Quel constat d'échec ! Après plus de deux ans de révolte, l'opposition syrienne n'a jamais paru aussi faible et divisée. Il y a bien sûr les querelles personnelles : tout le monde veut être "calife à la place du calife". Chacun veut parler "au nom du peuple syrien" mais avec quelle légitimité ?

Au Quai d'Orsay, on répond que dans le contexte de violence il est impossible d'organiser le moindre scrutin. Certes. Depuis deux ans, on nous martelle que l'opposition syrienne est en phase de "structuration" . La démission d'Ahmad Moaz Al-Khatib, le chef de la Coalition nationale syrienne (CNS), a fait le plus mauvais effet sur les Occidentaux réticents à livrer des armes.

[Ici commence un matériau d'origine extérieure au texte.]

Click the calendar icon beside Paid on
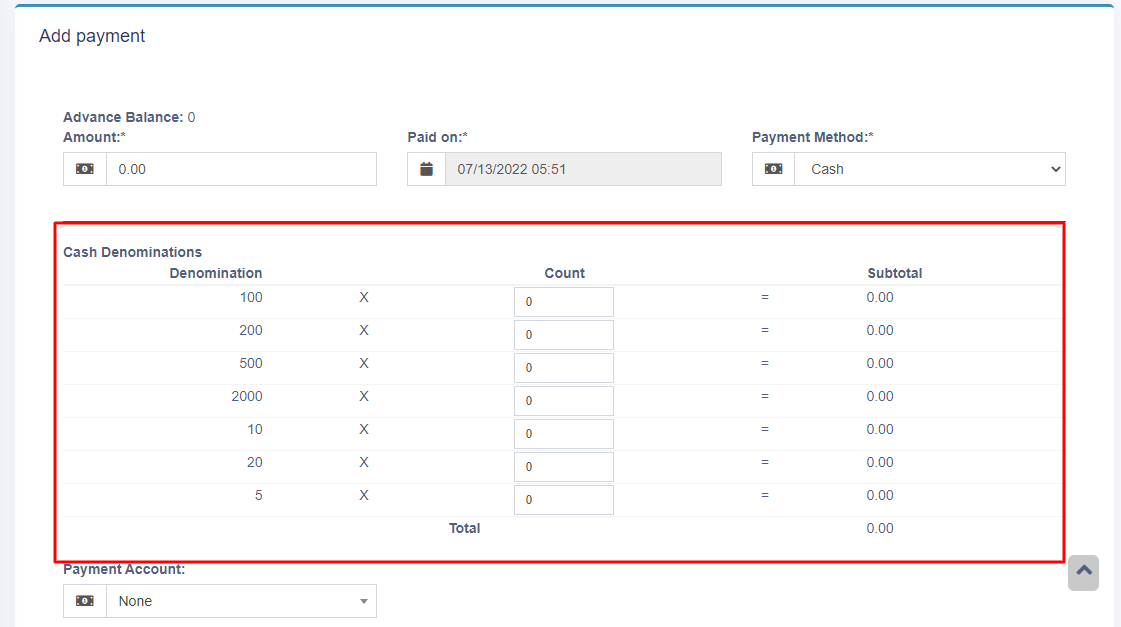 (427, 169)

Quelques jours avant sa démission surprise, un diplomate français nous confiait : "l'interlocuteur de la France, c'est Moaz Al-Khatib et la CNS." Et ce diplomate de poursuivre : "nous avons aujourd'hui une bonne cartograhie des groupes armés syriens, on sait qui est où et qui fait quoi." Il va falloir réévaluer la situation... La carte de l'opposition ressemble à des sables mouvants.

Au fond, le problème, c'est que le dossier syrien échappe de plus en plus... aux Syriens eux-mêmes ! On a connu ce phénomène pendant la guerre civile libanaise (1975-1990) : sur le terrain, les groupes armés sont "sponsorisés" par des puissances régionales. Chaque acteur étranger veut ses "katibas" pour être présent dans le règlement final. Celle qui paie la facture, comme hier au Liban, c'est la population encore et toujours.